A security test policy is a predefined set of security tests. Users must be assigned both a server group and a test policy before they can perform security scans.

Administrators do not need to be granted explicit access to a test policy, nor do they need to be assigned to a server group. There are two types of test policies available:

  • A Simple security test policy defines tests at a high level. You can create and edit simple test policies in AppScan® Enterprise Server and assign them to server groups.
  • An Advanced security test policy defines tests at a more granular level. You can import advanced test policies from AppScan® 7.7 (or higher) and assign them to server groups, but you cannot edit their properties:
    • Application only: Includes all application level tests except invasive and port listener tests.
    • Complete: Includes all AppScan® tests.
    • Default: Includes all tests except invasive and port listener tests.
    • Developer Essentials: Includes a selection of application tests that have a high probability of success. This can be useful for evaluating a site when time is limited.
    • Infrastructure only: Includes all infrastructure level tests except invasive and port listener tests.
    • Invasive: Includes all invasive tests (tests which might affect the server's stability).
    • Production Site: Excludes invasive tests that might damage the site, or tests that might result in Denial of Service to other users.
    • The Vital Few: Includes a selection of tests that have a high probability of success. This can be useful for evaluating a site when time is limited.
    • Third Party-Only: Includes all third-party level tests except invasive and port listener tests.
    • Web Services: Includes all SOAP related tests except invasive and port listener tests.

From AppScan Standard FAQ

What test policies can replace the Web Services, The Vital Few, and the Developers Essentials test policies when they are removed?
  • In version 10.0.5, it is announced about removing three test policies in a future release. The following methods can be used to obtain similar results.

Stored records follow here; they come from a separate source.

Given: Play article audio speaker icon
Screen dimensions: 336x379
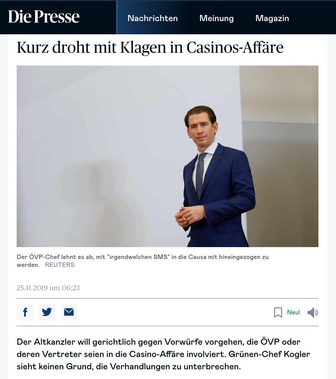Looking at the screenshot, I should point(313,313).
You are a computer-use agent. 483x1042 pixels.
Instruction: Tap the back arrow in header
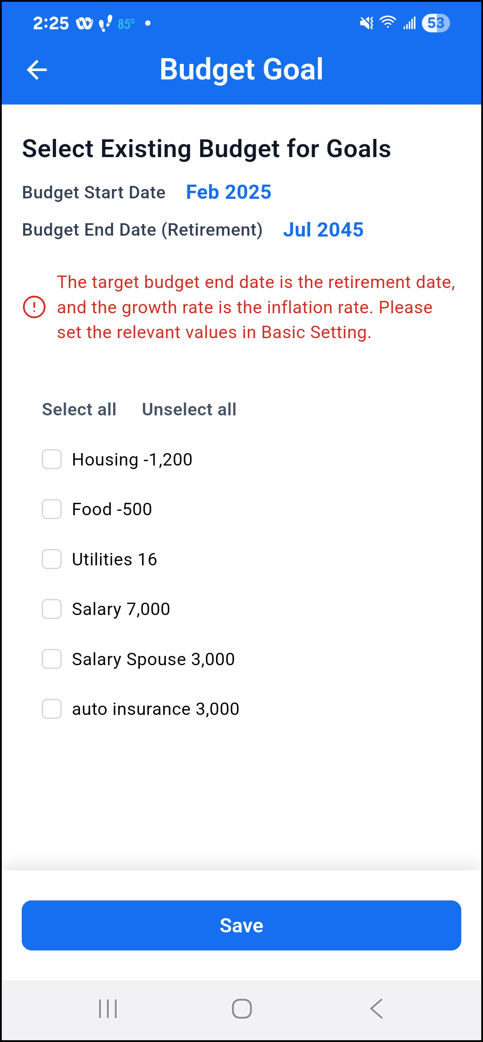37,70
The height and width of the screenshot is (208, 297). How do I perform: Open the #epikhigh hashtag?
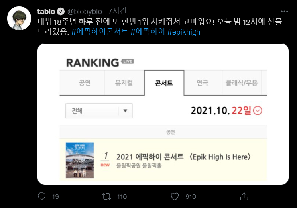tap(184, 32)
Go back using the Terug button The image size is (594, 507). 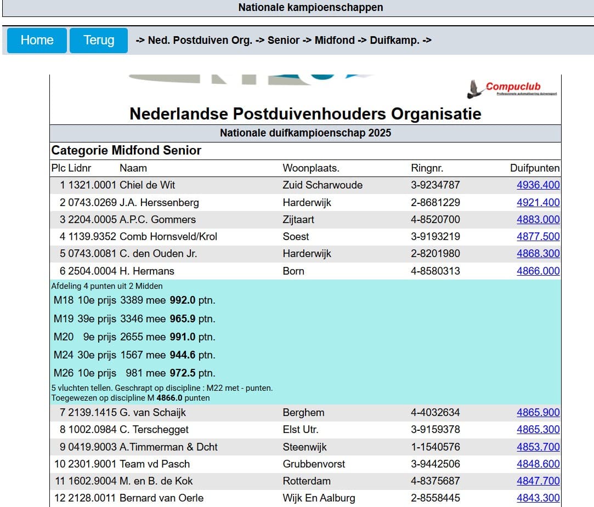(99, 41)
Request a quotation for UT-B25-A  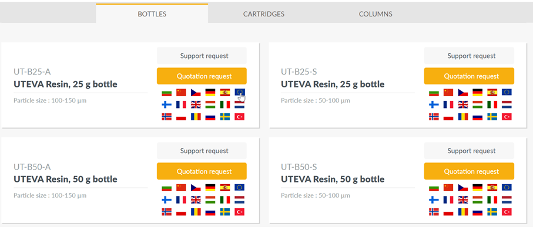pyautogui.click(x=202, y=76)
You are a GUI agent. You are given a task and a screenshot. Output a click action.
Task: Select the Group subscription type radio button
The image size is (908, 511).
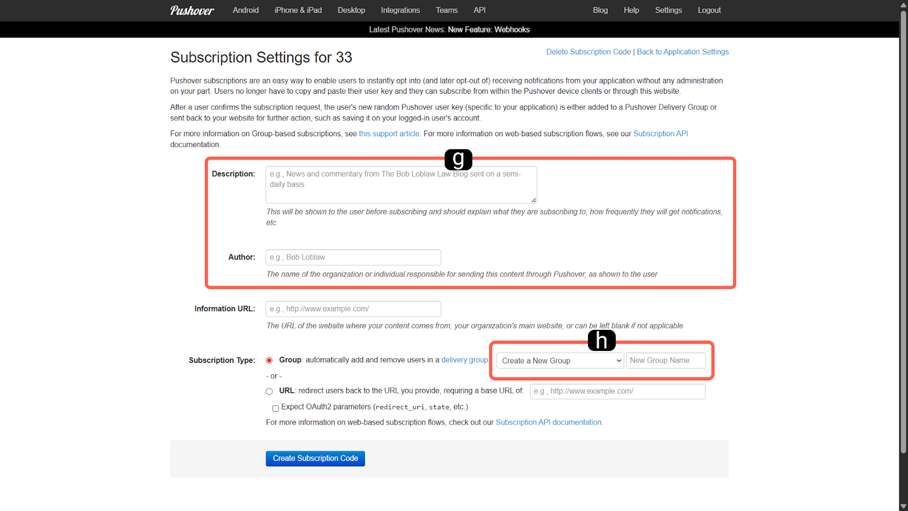[x=270, y=361]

If you use these policies, you may wish to start using the suggested alternatives.
    Current Policy Suggested Alternatives
    Web Services Default

    The default test policy now covers web services, so a separate policy is not needed.

    The Vital Few Default

    Use the default policy together with the fastest Test Optimization setting.

    Developers Essentials Default

    Use the Application Only policy together with one of the faster Test Optimization settings.